_INSTRUCTIONS FOR THE TASK:_
Rewrite the records below, substituting "field" for "input" and leaving everything else unchanged. Omit the pictures from your answer.

◇ ◇ ◇ ◇ ◇ ◇ ◇

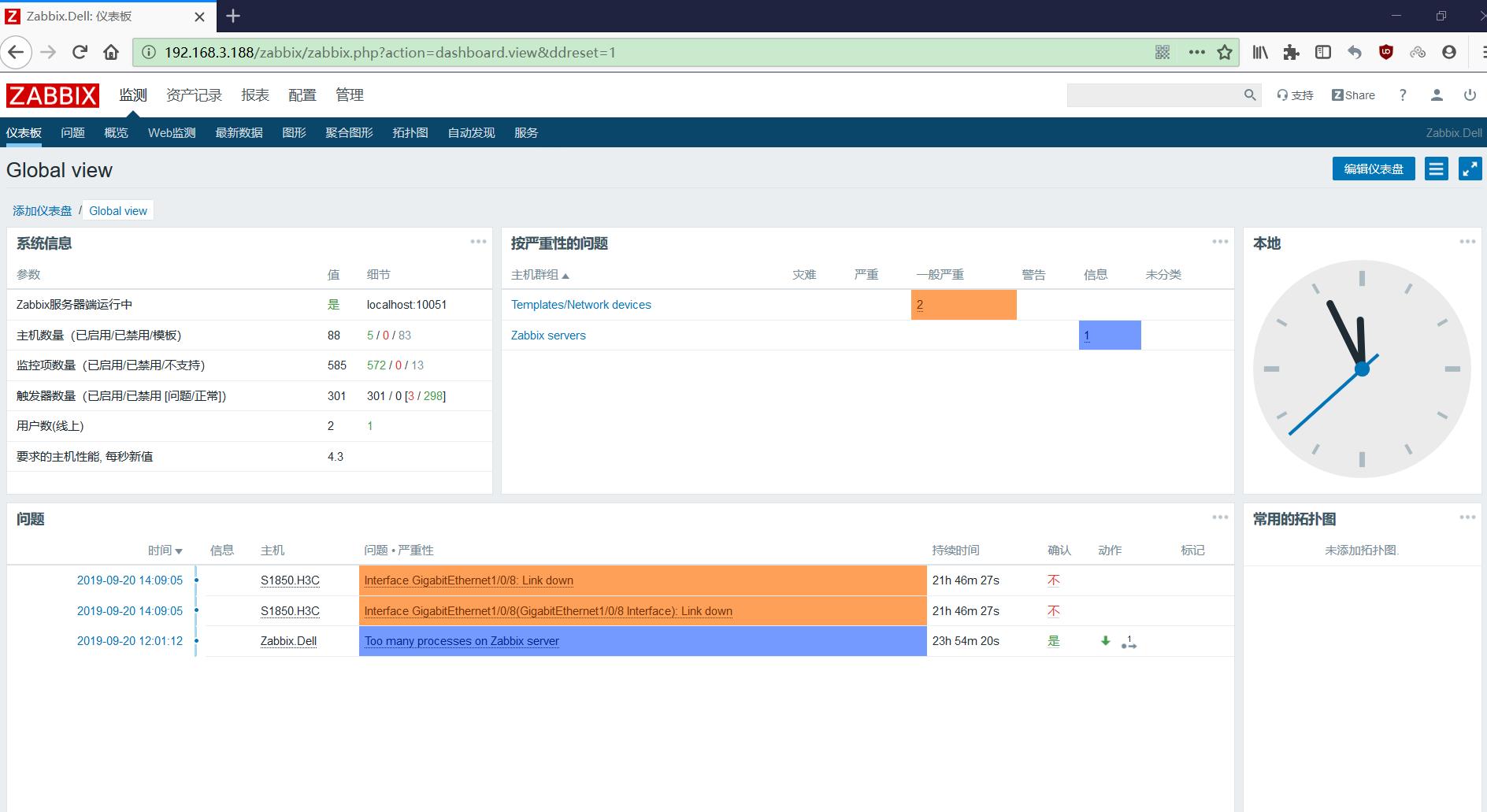Click the orange average severity cell showing 2

point(962,305)
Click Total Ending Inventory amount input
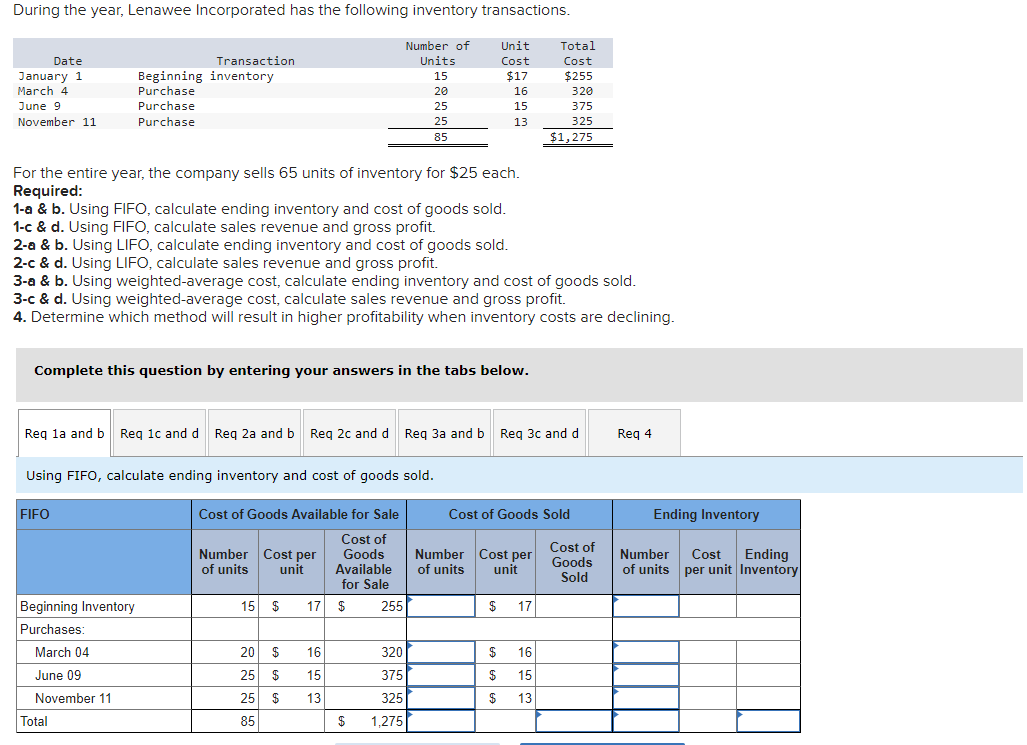Image resolution: width=1027 pixels, height=745 pixels. point(768,721)
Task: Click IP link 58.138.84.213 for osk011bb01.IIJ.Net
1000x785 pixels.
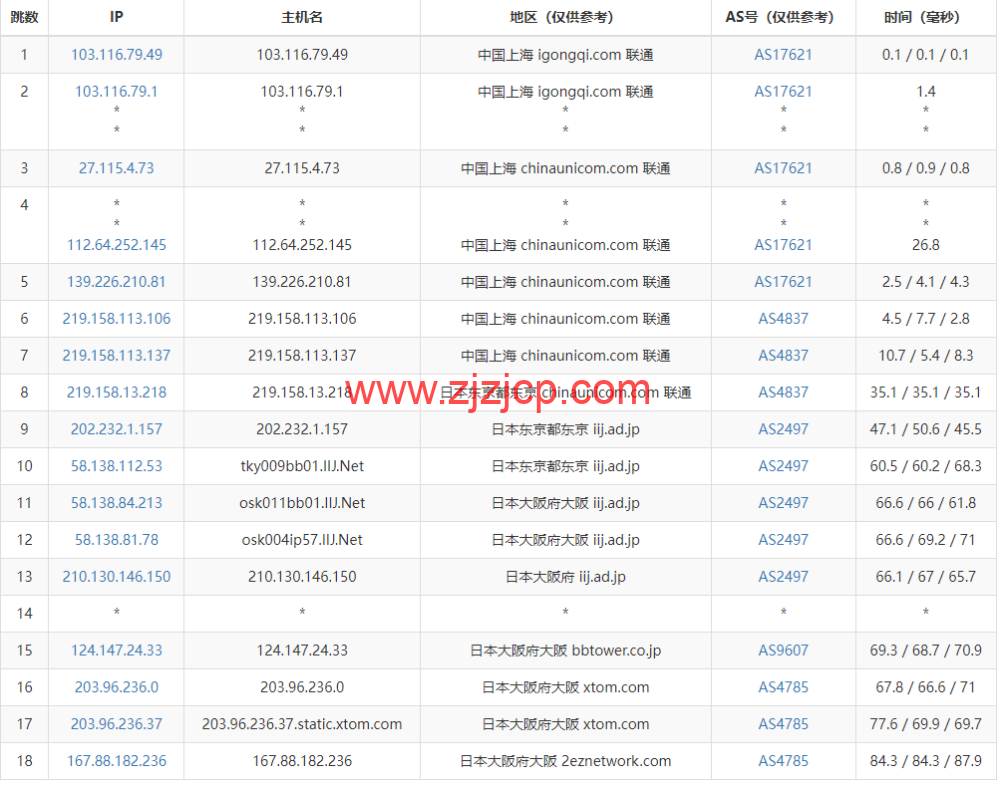Action: point(116,503)
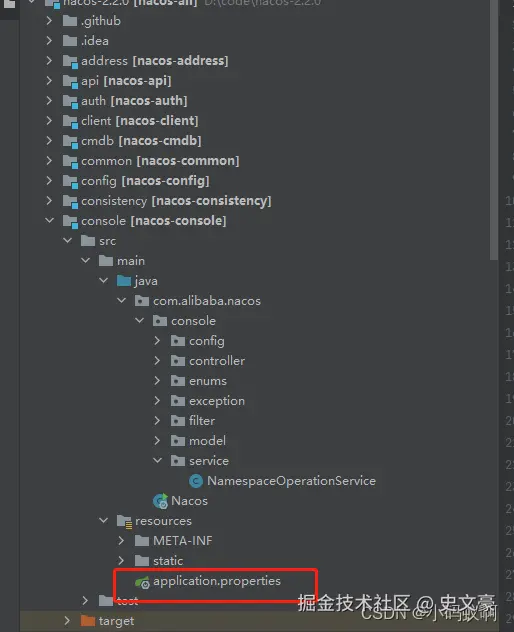Select the static folder under resources
Image resolution: width=514 pixels, height=632 pixels.
click(x=168, y=561)
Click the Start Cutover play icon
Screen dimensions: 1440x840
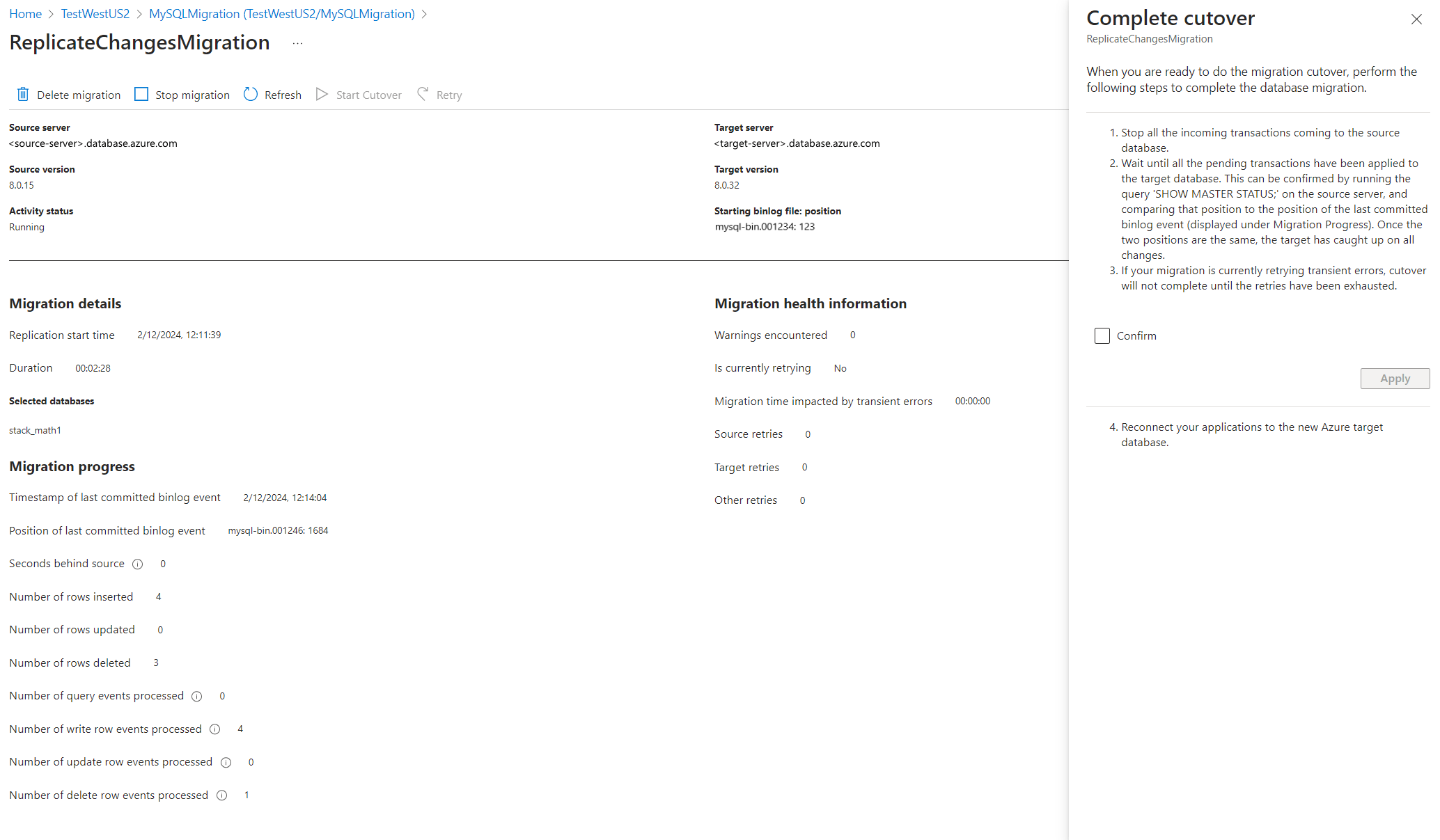click(x=322, y=95)
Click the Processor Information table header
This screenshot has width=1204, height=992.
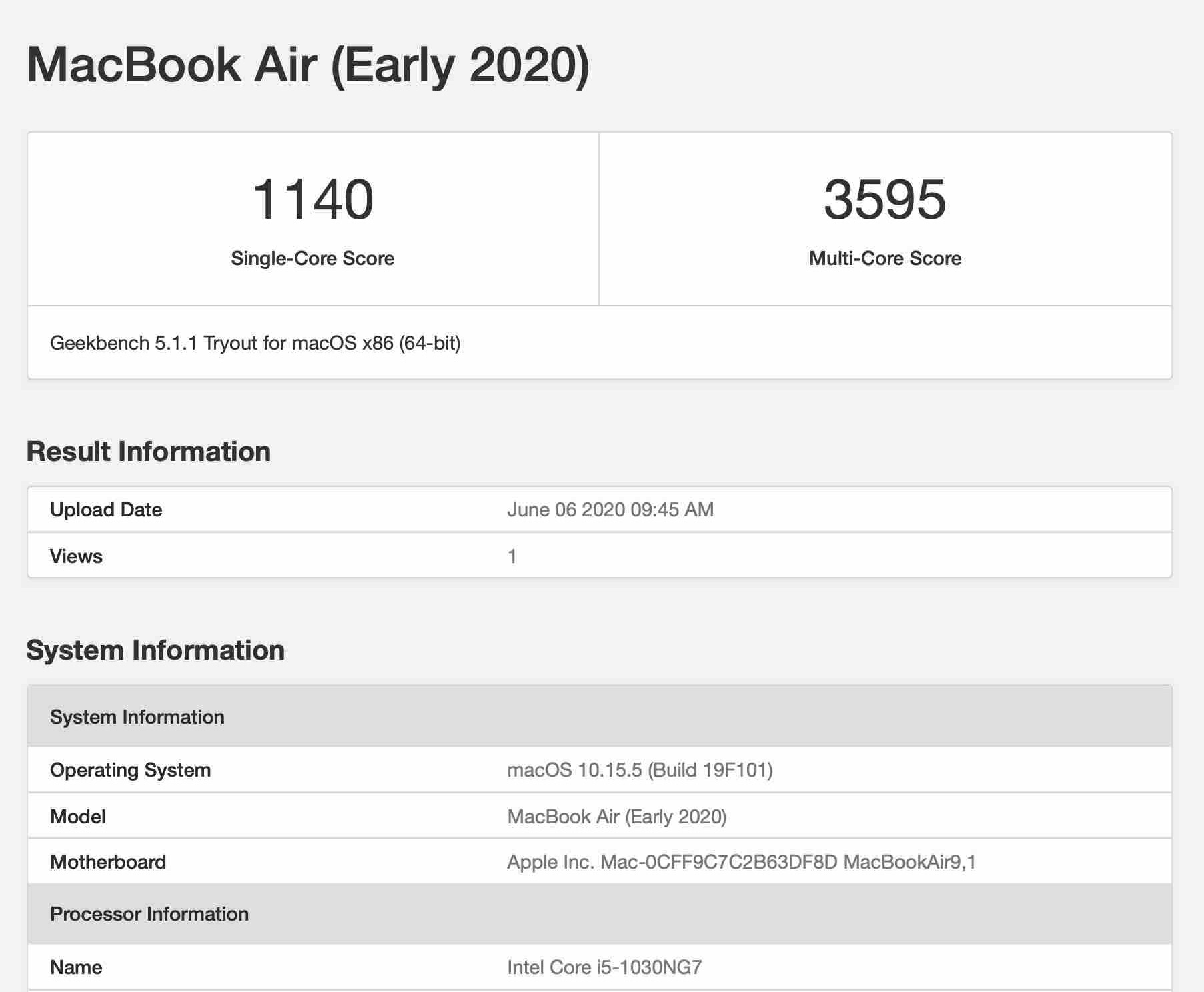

◇ ◇ ◇ ◇ ◇ ◇ ◇

_THE OUTPUT:_
Click the orange average severity cell showing 2

point(962,305)
Click Total Ending Inventory amount field
Image resolution: width=1027 pixels, height=745 pixels. point(768,721)
Task: Click IP link 58.138.84.213 for osk011bb01.IIJ.Net
1000x785 pixels.
Action: point(116,503)
Select the static folder under resources
Image resolution: width=514 pixels, height=632 pixels.
click(x=168, y=561)
Click the Start Cutover play icon
Screen dimensions: 1440x840
click(x=322, y=95)
Click the Processor Information table header
This screenshot has width=1204, height=992.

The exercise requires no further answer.